# Aim
Reproduce the part that opens with the line containing "Where should I click to: Click the 2604" and closes with the line containing "[x=2529, y=28]", swapping "help icon" for "support icon" and leaving everything else unchanged.

# Dataset
★ ★ ★ ★ ★

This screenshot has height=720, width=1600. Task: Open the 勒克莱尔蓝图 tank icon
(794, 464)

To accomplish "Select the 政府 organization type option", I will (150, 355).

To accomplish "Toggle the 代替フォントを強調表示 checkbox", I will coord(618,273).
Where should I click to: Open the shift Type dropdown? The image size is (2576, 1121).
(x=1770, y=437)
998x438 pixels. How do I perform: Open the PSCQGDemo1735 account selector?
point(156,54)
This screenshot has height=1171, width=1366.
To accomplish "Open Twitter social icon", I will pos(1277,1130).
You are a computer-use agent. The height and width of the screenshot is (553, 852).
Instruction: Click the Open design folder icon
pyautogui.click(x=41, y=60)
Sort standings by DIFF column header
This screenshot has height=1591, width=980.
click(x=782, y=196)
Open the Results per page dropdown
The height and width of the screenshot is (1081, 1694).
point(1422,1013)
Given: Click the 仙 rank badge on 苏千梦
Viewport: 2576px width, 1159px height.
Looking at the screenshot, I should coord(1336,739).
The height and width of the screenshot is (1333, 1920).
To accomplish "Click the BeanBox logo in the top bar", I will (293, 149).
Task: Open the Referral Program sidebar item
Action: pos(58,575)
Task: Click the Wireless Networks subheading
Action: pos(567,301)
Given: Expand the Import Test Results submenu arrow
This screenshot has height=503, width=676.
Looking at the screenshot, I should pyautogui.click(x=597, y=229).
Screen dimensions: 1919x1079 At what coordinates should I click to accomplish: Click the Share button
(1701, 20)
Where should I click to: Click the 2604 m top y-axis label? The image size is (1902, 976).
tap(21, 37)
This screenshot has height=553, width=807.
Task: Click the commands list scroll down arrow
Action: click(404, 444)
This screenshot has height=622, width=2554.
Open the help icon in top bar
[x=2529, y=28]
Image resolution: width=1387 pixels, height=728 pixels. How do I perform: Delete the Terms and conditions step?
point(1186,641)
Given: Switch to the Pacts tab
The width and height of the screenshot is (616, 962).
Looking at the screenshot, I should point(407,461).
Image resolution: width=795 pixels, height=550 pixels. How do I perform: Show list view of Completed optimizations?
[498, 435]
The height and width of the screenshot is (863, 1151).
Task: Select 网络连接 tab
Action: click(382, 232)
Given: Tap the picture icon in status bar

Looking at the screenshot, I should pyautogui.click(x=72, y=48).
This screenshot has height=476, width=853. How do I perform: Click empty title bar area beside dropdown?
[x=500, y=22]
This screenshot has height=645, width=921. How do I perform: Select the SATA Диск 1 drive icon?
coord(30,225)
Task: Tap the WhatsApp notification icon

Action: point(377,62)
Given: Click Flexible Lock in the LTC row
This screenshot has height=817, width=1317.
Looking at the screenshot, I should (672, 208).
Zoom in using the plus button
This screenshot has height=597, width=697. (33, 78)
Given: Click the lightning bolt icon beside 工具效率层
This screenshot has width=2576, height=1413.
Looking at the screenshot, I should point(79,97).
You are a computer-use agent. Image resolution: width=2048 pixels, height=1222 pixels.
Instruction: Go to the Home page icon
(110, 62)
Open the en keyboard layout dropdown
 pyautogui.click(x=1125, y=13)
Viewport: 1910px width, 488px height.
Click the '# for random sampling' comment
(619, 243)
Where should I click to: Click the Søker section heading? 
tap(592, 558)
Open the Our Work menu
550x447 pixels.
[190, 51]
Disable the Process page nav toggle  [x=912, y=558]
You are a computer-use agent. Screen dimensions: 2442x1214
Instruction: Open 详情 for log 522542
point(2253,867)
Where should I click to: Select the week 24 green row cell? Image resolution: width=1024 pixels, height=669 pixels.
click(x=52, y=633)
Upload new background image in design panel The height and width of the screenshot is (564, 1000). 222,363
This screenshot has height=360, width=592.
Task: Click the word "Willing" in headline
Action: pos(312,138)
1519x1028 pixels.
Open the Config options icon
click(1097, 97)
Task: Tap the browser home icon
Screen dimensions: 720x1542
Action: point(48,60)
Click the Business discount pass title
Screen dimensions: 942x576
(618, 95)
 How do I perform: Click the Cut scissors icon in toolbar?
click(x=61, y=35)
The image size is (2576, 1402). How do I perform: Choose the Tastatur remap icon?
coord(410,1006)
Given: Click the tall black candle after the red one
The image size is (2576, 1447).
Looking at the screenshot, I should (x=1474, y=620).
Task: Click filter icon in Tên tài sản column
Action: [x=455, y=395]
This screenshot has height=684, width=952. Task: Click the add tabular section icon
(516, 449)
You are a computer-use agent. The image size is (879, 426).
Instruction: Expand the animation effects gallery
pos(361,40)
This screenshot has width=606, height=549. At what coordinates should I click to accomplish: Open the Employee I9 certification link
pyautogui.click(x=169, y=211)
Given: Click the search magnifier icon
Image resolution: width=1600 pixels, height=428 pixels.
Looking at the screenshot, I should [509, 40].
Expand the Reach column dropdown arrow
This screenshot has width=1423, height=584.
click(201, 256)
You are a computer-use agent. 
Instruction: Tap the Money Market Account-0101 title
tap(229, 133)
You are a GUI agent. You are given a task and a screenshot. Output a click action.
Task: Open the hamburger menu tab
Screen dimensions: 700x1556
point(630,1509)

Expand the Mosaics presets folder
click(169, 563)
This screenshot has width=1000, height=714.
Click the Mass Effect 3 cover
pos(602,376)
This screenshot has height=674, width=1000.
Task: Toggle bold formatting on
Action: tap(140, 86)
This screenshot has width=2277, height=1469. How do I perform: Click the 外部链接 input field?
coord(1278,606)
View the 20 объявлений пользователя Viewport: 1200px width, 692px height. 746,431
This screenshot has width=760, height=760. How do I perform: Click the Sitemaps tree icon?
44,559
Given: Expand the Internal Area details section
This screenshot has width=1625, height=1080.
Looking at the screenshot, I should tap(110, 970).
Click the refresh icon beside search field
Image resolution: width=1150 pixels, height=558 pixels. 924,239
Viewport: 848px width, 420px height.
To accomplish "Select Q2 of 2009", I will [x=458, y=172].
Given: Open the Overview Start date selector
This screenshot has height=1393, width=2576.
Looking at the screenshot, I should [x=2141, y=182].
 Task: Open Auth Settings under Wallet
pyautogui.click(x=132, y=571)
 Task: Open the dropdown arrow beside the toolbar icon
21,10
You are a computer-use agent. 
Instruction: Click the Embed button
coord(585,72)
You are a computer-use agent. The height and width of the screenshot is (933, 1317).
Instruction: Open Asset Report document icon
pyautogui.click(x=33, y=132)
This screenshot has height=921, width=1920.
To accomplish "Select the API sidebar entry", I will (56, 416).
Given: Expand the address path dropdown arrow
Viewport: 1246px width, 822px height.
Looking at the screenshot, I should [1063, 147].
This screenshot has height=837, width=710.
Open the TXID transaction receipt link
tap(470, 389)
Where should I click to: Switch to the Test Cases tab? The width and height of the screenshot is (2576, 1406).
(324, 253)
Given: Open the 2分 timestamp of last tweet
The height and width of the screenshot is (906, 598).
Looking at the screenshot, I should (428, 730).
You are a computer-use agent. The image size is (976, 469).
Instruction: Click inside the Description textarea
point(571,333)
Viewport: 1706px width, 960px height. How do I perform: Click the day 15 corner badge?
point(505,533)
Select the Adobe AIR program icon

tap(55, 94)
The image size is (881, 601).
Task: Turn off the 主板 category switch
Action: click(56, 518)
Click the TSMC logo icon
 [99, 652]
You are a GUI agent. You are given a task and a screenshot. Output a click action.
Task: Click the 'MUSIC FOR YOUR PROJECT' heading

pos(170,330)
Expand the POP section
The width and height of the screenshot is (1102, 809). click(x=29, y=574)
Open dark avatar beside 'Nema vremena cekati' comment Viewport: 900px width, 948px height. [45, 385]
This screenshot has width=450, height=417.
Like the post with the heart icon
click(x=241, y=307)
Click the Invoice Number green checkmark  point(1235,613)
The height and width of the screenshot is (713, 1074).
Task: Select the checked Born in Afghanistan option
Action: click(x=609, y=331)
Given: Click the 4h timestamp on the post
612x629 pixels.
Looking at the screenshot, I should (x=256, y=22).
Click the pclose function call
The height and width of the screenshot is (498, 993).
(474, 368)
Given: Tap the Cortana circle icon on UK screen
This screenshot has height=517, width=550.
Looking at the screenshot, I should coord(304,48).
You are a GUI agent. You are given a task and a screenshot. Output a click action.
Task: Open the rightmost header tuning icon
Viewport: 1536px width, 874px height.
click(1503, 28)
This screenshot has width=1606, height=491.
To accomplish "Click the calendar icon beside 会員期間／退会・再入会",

★ ★ ★ ★ ★

# Written response
Where should I click to: Click the 2604 m top y-axis label? The image size is (1902, 976).
tap(21, 37)
This screenshot has height=553, width=807.
Task: Click the commands list scroll down arrow
Action: click(404, 444)
This screenshot has height=622, width=2554.
Open the support icon in top bar
[x=2529, y=28]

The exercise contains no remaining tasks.